WHAT YOU SHOULD DO: Continue the news report on Nepal's Income Tax Bill 2058 from the point where it stops, before the rows that follow it.

##### EXCERPT PROVIDED

Income Tax Bill '58 tabled

By Satyendra Timilsina

KATHMANDU, Aug 8 - The Income Tax Bill 2058 (2001 AD) that was registered at the Parliamentary Secretariat during the nineteenth session of the Parliament, which could not proceed due to disruption by the opposition, has been tabled in the Parliament for debate.

The proposed income Tax Act 2058 will replace the existing Income Tax Act 1974 after the Parliament’s approval. The new Act is intended to govern all income tax matters, which will prevail in case of conflict with any other Acts and regulations. The Act will also be accompanied by rules providing administrative details and harmonized interpretation.

The bill aims at broadening the tax base, implementing full fledged self-assessment system, ensuring simplicity, and bringing uniformity and transparency in tax administration. The proposed Act has attempted to tax all those activities that contribute toward the creation of wealth, the sources of which has been divided into three categories: employment, business and investment. Likewise, tax business income and the agricultural income above the limit as provided in the Acts related to land administration would be taxable considering such agricultural activities as business.

The Income Tax Bill has proposed to charge tax on the net gains that are derived by subtracting total losses from total gains. The unrelieved losses for the actual income year and those from a previous income year can be carried forward forever.

The proposed Income Tax Act has also revised the existing appeal system on tax issues. With the new provision, it has been made mandatory for taxpayers to file objection at the Inland Revenue Department before appealing to the Revenue Tribunal.

##########
##### PROVIDED INFORMATION

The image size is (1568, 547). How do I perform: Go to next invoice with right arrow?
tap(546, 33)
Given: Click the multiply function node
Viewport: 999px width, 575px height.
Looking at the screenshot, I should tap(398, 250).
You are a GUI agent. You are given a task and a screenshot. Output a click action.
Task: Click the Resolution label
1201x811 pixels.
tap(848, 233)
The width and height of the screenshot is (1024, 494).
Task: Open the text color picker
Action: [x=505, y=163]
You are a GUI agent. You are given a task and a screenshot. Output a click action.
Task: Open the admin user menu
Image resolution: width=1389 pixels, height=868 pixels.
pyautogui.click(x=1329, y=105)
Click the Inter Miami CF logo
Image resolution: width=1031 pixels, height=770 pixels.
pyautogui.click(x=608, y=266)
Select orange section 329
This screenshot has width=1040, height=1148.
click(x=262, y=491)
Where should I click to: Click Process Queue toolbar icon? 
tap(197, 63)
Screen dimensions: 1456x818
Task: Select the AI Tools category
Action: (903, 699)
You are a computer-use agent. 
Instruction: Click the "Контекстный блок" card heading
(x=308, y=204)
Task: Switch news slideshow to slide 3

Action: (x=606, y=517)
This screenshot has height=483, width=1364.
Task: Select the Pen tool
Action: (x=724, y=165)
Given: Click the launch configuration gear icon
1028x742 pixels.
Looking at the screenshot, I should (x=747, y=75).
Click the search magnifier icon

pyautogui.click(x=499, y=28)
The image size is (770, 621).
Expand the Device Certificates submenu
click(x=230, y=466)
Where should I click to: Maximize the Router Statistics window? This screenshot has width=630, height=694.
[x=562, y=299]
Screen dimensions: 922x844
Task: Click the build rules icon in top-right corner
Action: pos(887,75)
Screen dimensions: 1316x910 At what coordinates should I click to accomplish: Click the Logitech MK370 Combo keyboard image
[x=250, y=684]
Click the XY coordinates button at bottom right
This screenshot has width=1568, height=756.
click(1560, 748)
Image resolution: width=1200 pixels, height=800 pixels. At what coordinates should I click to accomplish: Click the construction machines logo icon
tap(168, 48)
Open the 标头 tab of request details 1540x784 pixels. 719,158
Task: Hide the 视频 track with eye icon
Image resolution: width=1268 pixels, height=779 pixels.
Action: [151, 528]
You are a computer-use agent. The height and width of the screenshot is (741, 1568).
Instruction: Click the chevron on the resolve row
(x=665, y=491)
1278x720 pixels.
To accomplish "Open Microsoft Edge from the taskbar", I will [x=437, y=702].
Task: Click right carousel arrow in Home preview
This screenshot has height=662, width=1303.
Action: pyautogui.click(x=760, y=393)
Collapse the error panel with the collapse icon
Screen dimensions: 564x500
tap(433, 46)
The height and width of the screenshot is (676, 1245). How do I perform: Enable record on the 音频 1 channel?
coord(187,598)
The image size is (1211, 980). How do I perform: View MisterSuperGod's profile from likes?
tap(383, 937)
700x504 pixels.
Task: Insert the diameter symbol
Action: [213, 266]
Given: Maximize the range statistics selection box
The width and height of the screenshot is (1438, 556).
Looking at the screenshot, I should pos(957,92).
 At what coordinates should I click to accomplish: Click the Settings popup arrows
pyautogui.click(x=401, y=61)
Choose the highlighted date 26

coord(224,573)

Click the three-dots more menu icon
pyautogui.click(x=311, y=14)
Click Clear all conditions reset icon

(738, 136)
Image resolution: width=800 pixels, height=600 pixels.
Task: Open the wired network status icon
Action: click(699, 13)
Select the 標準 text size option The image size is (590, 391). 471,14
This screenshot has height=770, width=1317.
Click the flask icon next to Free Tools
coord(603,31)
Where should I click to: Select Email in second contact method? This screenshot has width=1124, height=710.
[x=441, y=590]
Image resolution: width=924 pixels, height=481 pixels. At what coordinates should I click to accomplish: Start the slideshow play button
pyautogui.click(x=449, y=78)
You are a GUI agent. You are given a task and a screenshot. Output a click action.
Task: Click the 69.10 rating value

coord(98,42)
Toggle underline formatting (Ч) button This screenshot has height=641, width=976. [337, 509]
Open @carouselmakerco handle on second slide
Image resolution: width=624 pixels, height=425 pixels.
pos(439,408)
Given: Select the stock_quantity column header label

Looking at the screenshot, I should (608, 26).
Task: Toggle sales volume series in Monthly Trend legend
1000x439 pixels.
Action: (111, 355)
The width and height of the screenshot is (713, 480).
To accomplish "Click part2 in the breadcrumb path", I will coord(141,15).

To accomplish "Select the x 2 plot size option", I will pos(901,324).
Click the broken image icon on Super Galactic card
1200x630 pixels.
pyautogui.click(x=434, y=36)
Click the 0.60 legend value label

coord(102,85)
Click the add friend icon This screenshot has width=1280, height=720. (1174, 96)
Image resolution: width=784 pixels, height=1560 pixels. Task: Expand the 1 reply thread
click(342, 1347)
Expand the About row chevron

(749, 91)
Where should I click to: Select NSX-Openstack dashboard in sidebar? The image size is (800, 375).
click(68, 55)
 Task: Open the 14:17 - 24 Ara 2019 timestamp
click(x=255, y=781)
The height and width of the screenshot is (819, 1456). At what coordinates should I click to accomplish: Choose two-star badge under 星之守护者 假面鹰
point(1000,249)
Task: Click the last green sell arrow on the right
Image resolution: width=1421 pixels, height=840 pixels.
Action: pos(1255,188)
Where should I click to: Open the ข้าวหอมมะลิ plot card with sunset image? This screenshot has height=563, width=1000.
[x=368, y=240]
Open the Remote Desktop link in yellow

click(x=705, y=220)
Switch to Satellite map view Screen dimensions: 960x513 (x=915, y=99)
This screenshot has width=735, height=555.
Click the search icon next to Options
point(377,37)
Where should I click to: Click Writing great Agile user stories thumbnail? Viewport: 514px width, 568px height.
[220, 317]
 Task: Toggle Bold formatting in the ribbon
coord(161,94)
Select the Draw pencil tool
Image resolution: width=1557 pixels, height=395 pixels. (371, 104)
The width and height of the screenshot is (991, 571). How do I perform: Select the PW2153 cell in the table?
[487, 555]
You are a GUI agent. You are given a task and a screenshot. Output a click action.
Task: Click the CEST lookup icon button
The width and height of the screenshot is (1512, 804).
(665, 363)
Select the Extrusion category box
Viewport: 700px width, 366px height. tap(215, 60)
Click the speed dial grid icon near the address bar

##########

RESULT OF THE EXERCISE:
Other important features of the Income Tax Bill is the provision of tax credit facility to the individual tax payers. The tax payers who have to undergo medical treatment is entitled to receive 15 per cent of the total medical expenditure in tax credit. If the tax credit exceeds the total tax payable then it is carried on as the tax credit for the next year.

The tabled bill proposes to tax capital gains, which are received from the disposal of business assets or liabilities. It also aims to tax those gains that come from the disposal of non-business assets of an investment, which are regarded as chargeable. An entity is liable to pay tax separately from its beneficiary, it is also a provision of the bill.

Furthermore, with the amendment, the proposed Act will allow banks to carry back losses for 5 years before the carry forward rule applies. Similarly, the proposed Income Tax Act has differentiated retirement savings as approved and unapproved, of which the unapproved retirement savings will be taxed.

In case of misfiling of the income tax returns, penalty from 50 per cent to 100 per cent has been proposed in the bill.